#### Passage to read:
|---|

GibilGibil

Agent Code-Test Loop

An AI agent writes code, runs tests, reads failures, fixes, and repeats — on a real server

An AI agent writes code, runs tests, reads failures, fixes code, repeats. Five to twenty iterations on a real server until everything passes.

This is the core use case. It works today with zero caveats.

Workflow

# Forge a server with your repo cloned and ready
gibil create --name pr-42 --repo github.com/you/project --ttl 60

# Agent loops: run tests → parse output → fix code → repeat
gibil run pr-42 "cd /root/project && pnpm test" --json
# → {"stdout": "3 failed, 39 passed", "stderr": "", "exit_code": 1}

# Agent fixes code via MCP or gibil run, then runs again
gibil run pr-42 "cd /root/project && pnpm test" --json
# → {"stdout": "42 passed", "stderr": "", "exit_code": 0}

# Done — burn it
gibil destroy pr-42

What the agent gets

A real Linux server with:

  • Your repo cloned to /root/project
  • Runtime installed (Node, Python, or Go via .gibil.yml)

|---|

#### Problem set:
1. On the code-test loop page, how many iterations does the agent go through on a real server until everything passes?
2. In the second block of rows, start at the line that has "TOP SHOT label?" and stop after the line that has "the right phone?". Recast those lines as a Markdown table with the columns Number and Line, skip blank lines, and leave out the pictures.

|---|

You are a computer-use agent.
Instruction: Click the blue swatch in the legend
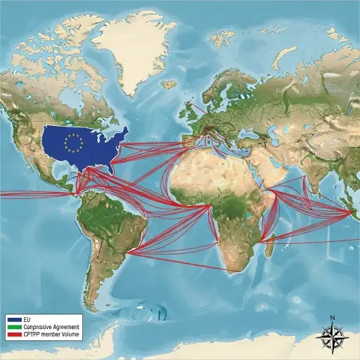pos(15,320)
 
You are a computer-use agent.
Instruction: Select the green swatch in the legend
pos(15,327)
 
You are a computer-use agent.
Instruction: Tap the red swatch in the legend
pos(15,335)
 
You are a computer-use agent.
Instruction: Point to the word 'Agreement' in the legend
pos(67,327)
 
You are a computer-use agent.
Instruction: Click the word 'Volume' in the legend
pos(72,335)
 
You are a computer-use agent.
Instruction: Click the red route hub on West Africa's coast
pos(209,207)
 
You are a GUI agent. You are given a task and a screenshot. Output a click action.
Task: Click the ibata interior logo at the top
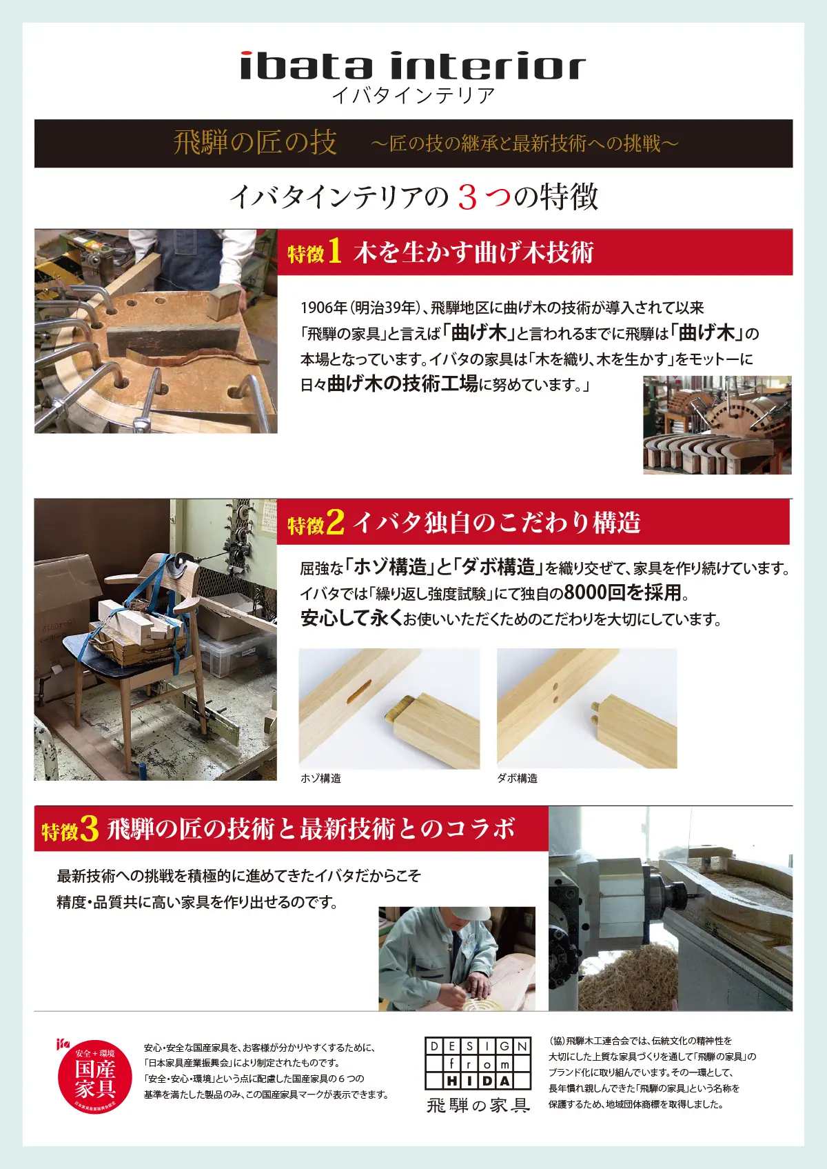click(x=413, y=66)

|---|

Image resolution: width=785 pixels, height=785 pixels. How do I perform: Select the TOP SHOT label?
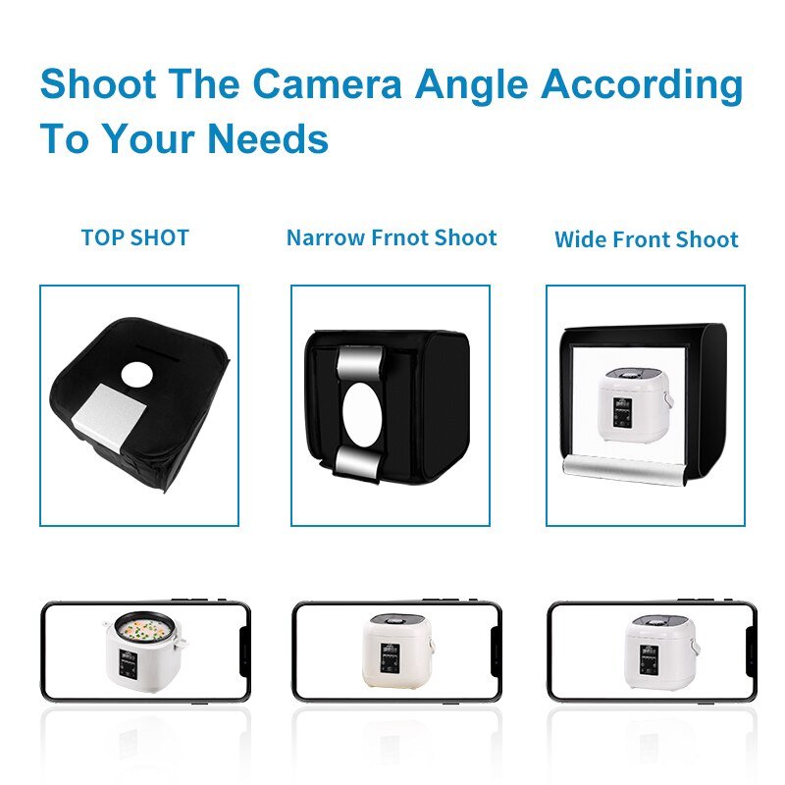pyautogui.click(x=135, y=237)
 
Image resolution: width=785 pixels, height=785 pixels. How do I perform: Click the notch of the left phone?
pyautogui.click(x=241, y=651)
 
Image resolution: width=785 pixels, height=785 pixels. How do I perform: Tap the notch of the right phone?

|---|

#### Results of the exercise:
1. Five to twenty.

2.
| Number | Line |
|---|---|
| 1 | Image resolution: width=785 pixels, height=785 pixels. How do I perform: Select the TOP SHOT label? |
| 2 | pyautogui.click(x=135, y=237) |
| 3 | Image resolution: width=785 pixels, height=785 pixels. How do I perform: Click the notch of the left phone? |
| 4 | pyautogui.click(x=241, y=651) |
| 5 | Image resolution: width=785 pixels, height=785 pixels. How do I perform: Tap the notch of the right phone? |